### [Entries on locating words and elements]
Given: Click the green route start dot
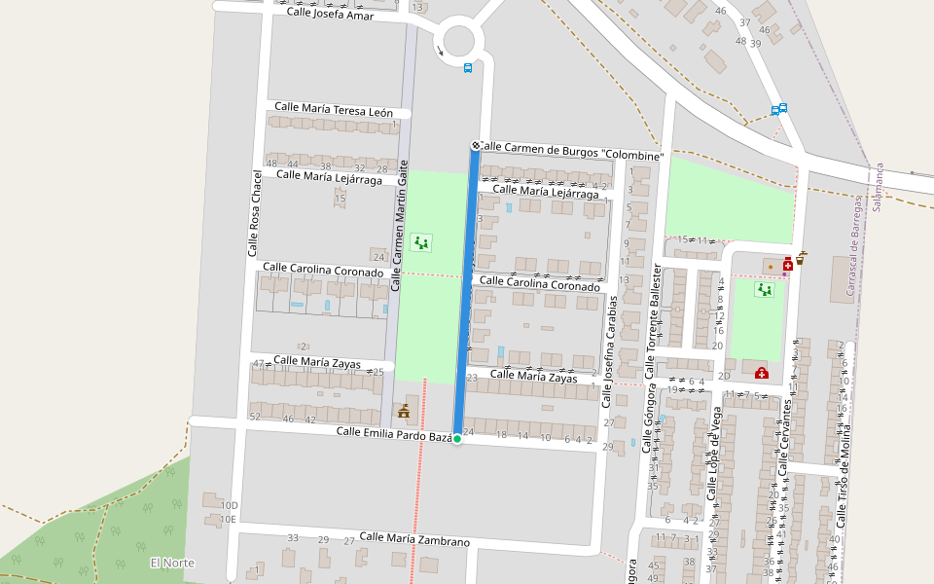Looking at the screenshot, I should point(456,439).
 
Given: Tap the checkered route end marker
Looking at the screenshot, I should point(476,146).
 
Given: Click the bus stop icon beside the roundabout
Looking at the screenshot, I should point(468,68).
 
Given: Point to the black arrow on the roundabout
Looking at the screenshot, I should point(441,51).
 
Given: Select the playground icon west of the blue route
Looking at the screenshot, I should point(420,241).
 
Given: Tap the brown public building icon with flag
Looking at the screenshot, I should point(403,412).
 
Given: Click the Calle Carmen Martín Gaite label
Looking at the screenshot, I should point(397,227).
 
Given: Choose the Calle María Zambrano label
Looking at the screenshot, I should point(414,539).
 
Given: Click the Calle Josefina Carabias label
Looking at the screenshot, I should point(612,350).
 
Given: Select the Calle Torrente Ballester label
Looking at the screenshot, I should point(652,321).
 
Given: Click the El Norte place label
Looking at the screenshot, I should point(172,564).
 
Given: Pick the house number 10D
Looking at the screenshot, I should point(229,506).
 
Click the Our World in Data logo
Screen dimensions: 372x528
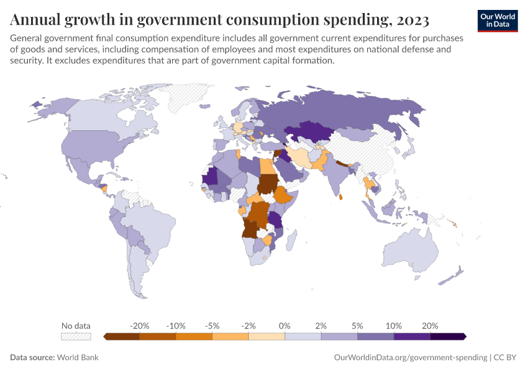tap(498, 20)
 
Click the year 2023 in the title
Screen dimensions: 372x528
tap(411, 20)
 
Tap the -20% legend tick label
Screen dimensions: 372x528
tap(140, 326)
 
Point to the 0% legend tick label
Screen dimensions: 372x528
tap(285, 326)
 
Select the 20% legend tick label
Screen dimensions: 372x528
tap(430, 326)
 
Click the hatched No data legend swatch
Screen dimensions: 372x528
tap(76, 337)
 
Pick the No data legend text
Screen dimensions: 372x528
tap(76, 326)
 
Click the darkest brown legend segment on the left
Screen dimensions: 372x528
tap(122, 337)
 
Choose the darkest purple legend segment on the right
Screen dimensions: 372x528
tap(448, 337)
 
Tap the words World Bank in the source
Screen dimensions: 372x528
tap(78, 358)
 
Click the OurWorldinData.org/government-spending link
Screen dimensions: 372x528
tap(411, 358)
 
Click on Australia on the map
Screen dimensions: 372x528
tap(409, 254)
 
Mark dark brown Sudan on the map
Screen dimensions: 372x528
tap(268, 184)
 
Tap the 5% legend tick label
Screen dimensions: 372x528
tap(357, 326)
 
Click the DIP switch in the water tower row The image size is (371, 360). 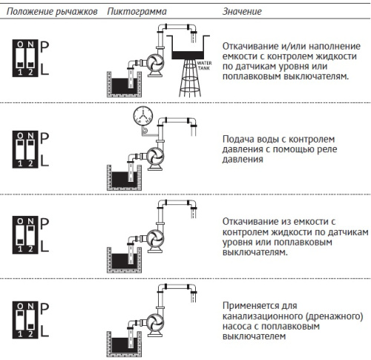click(26, 56)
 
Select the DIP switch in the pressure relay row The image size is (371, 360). click(26, 148)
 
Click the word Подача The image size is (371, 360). click(239, 138)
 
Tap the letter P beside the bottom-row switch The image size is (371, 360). click(45, 307)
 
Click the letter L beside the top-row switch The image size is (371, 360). click(45, 68)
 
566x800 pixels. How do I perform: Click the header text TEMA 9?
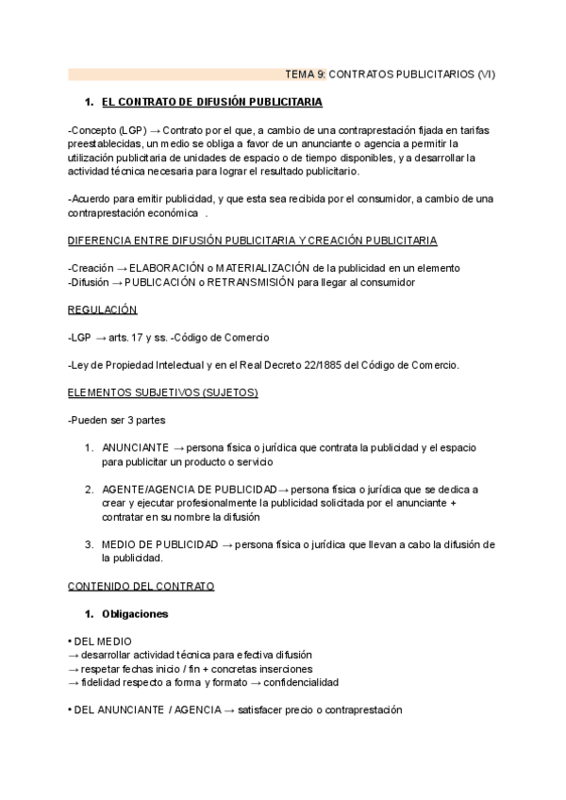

### [WHAT THIS TASK INVOLVES]
Rewrite the entries from the line with "Tap the letter" through the end of the entries, putting "toggle" wherever "switch" appears and changing nothing else. Omit the pictures.

### [RESULT FOR THIS TASK]
Tap the letter P beside the bottom-row toggle The image size is (371, 360). click(45, 307)
 
Click the letter L beside the top-row toggle The image size is (371, 360). click(45, 68)
 
566x800 pixels. How do I perform: Click the header text TEMA 9?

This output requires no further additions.